FAQ
Inspired by some recent threads here about using classes to extend the
behaviour of iterators, I'm trying to replace some some top-level functions
aimed at doing such things with a class.

So far it's got a test for emptiness, a non-consuming peek-ahead method, and
an extended next() which can return slices as well as the normal mode, but
one thing I'm having a little trouble with is getting generator expressions
to restart when exhausted. This code works for generator functions:

class Regen(object):
"""Optionally restart generator functions"""
def __init__(self, generator, options=None, restart=False):
self.gen = generator
self.options = options
self.gen_call = generator(options)
self.restart = restart

def __iter__(self):
return (self)

def next(self):
try:
return self.gen_call.next()
except StopIteration:
if self.restart:
self.gen_call = self.generator(self.options)
return self.gen_call.next()
else:
raise

used like this:

def gen():
for i in range(3):
yield i

reg = Regen(gen, restart=True)

I'd like to do the same for generator expressions, something like:

genexp = (i for i in range(3))

regenexp = Regen(genexp, restart=True)

such that regenexp would behave like reg, i.e. restart when exhausted (and
would only raise StopIteration if it's actually empty). However because
generator expressions aren't callable, the above approach won't work.

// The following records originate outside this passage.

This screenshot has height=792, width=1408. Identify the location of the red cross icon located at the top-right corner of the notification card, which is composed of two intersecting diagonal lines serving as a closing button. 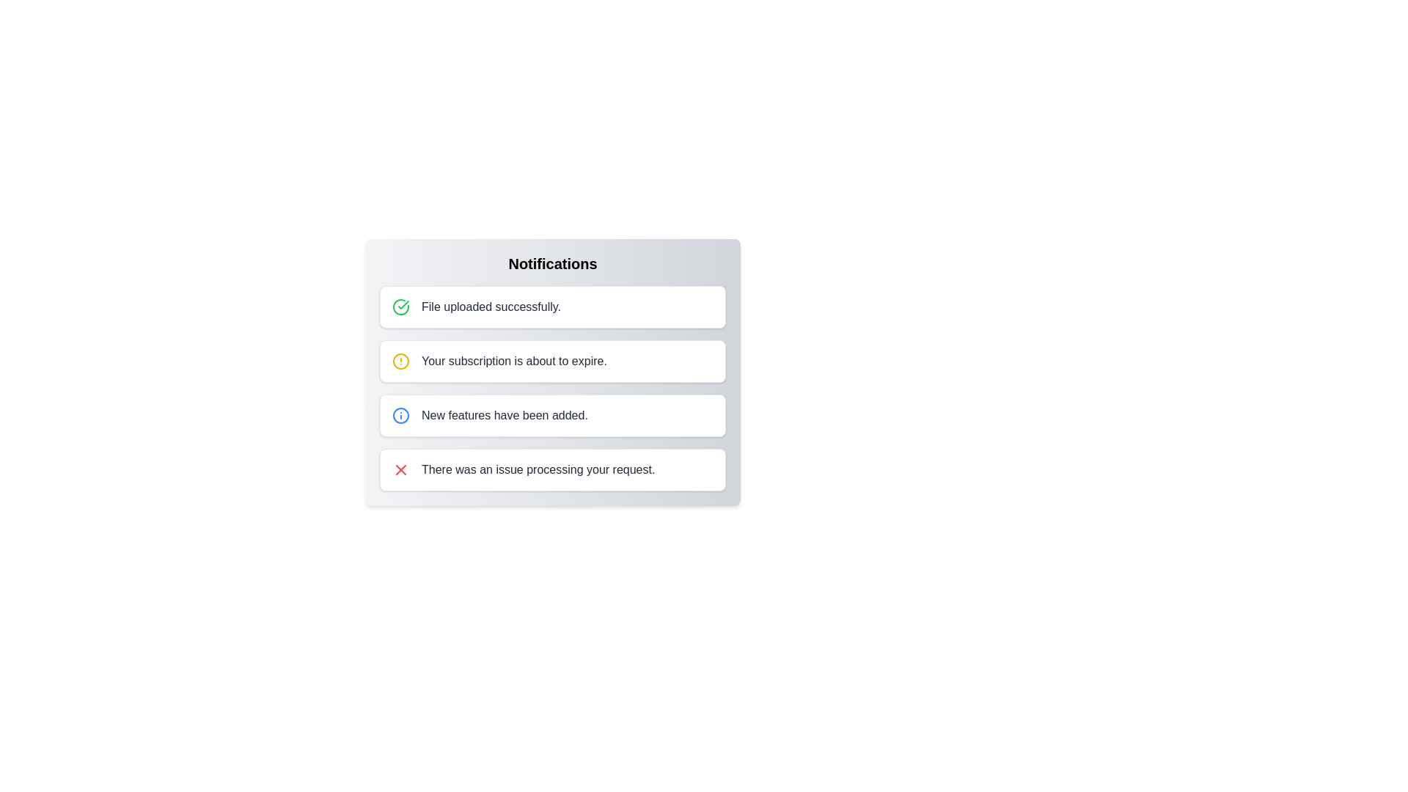
(401, 469).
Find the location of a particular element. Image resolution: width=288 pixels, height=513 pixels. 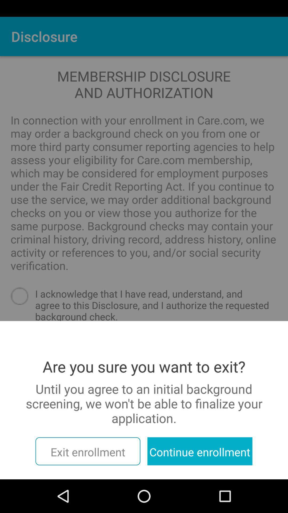

item at the bottom left corner is located at coordinates (88, 451).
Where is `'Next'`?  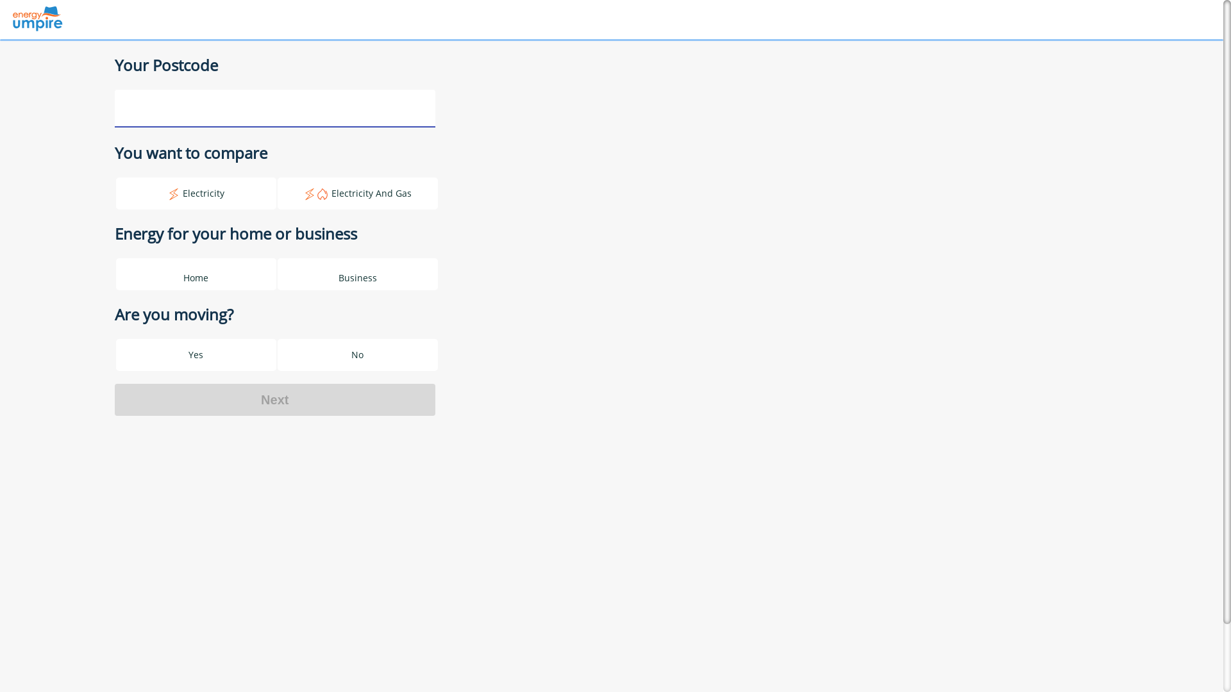 'Next' is located at coordinates (274, 399).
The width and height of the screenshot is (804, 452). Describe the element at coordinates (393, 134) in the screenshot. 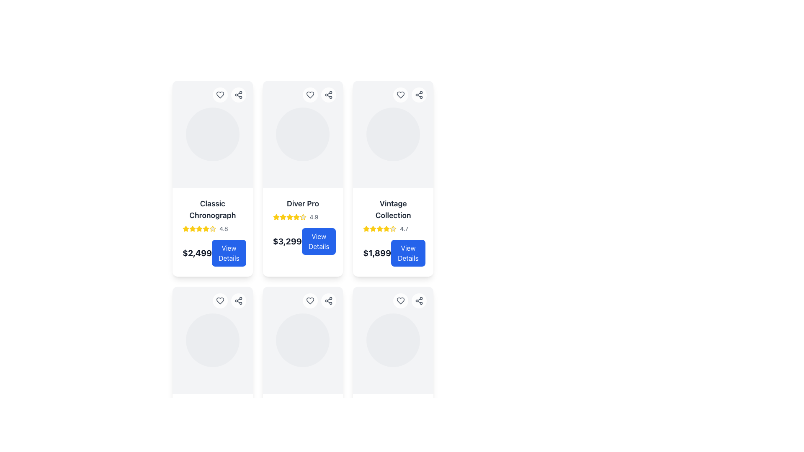

I see `the rounded circular loading indicator styled with a light gray color, located in the third card above the title 'Vintage Collection'` at that location.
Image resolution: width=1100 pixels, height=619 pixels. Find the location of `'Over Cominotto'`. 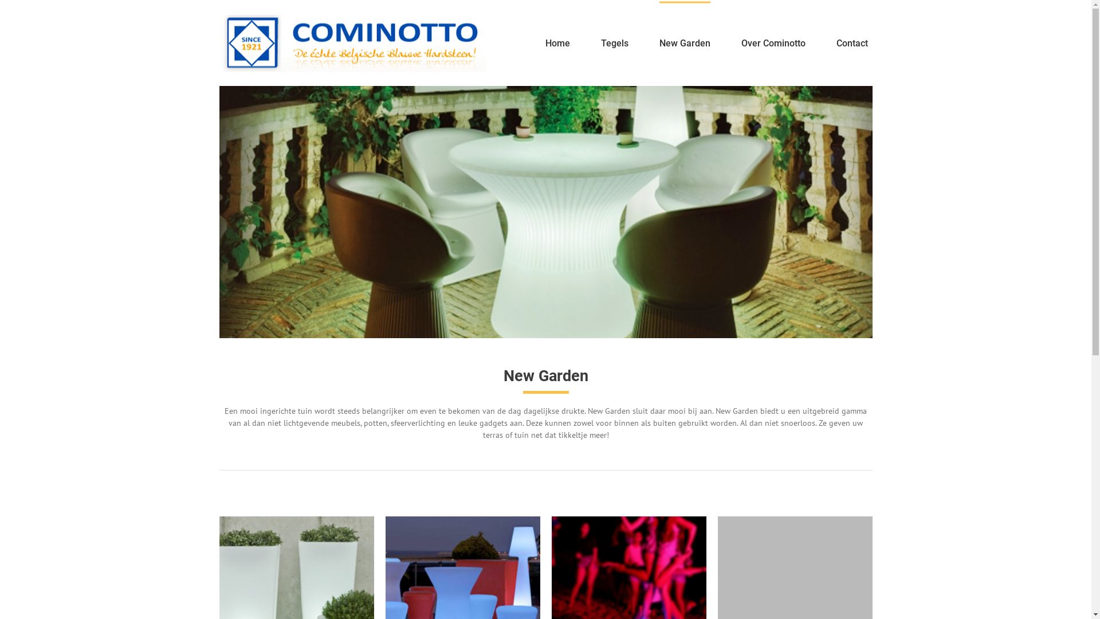

'Over Cominotto' is located at coordinates (741, 42).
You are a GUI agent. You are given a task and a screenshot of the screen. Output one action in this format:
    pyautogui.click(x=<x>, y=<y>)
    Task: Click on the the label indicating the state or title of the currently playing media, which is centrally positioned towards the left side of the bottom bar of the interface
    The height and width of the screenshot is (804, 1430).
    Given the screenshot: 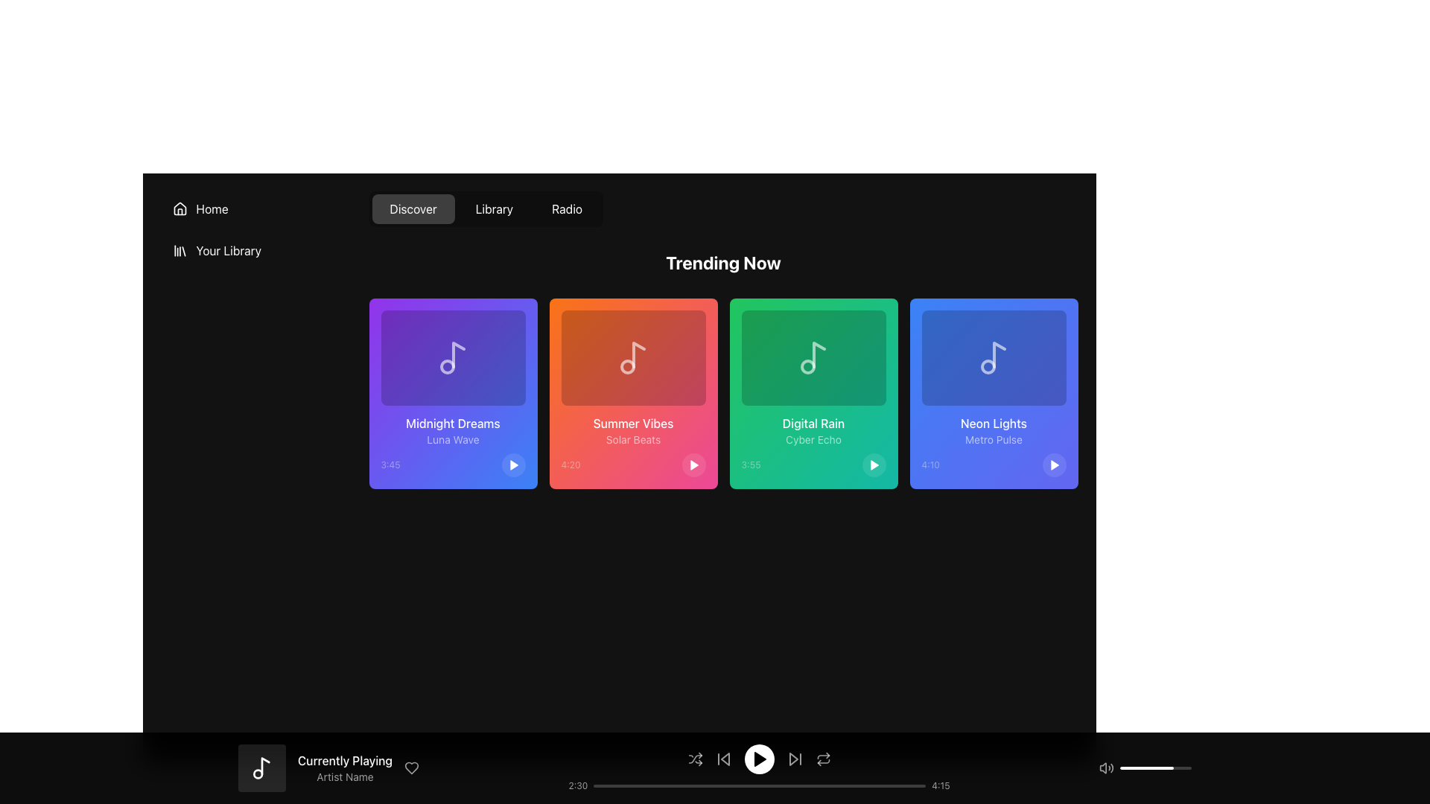 What is the action you would take?
    pyautogui.click(x=344, y=761)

I suppose I could convert expressions to functions like:

def gen():
genexp = (i for i in range(3))
for j in genexp:
yield j

but that seems tautological.

Any clues or comments appreciated.

John

Search Discussions

  • Mark Tolonen at Mar 1, 2009 at 4:39 pm
    "John O'Hagan" <research at johnohagan.com> wrote in message
    news:200903011520.29405.research at johnohagan.com...
    Inspired by some recent threads here about using classes to extend the
    behaviour of iterators, I'm trying to replace some some top-level
    functions
    aimed at doing such things with a class.

    So far it's got a test for emptiness, a non-consuming peek-ahead method,
    and
    an extended next() which can return slices as well as the normal mode, but
    one thing I'm having a little trouble with is getting generator
    expressions
    to restart when exhausted. This code works for generator functions:
    [snip code]

    The Python help shows the Python-equivalent code (or go to the source) for
    things like itertools.islice and itertools.icycle, which sound like what you
    are re-implementing. It looks like to handle generators icycle saves the
    items as they are generated in another list, then uses the list to generate
    successive iterations.

    -Mark
  • John O'Hagan at Mar 2, 2009 at 3:33 am

    On Sun, 1 Mar 2009, Mark Tolonen wrote:
    "John O'Hagan" <research at johnohagan.com> wrote in message
    news:200903011520.29405.research at johnohagan.com...
    Inspired by some recent threads here about using classes to extend the
    behaviour of iterators, I'm trying to replace some some top-level
    functions
    aimed at doing such things with a class.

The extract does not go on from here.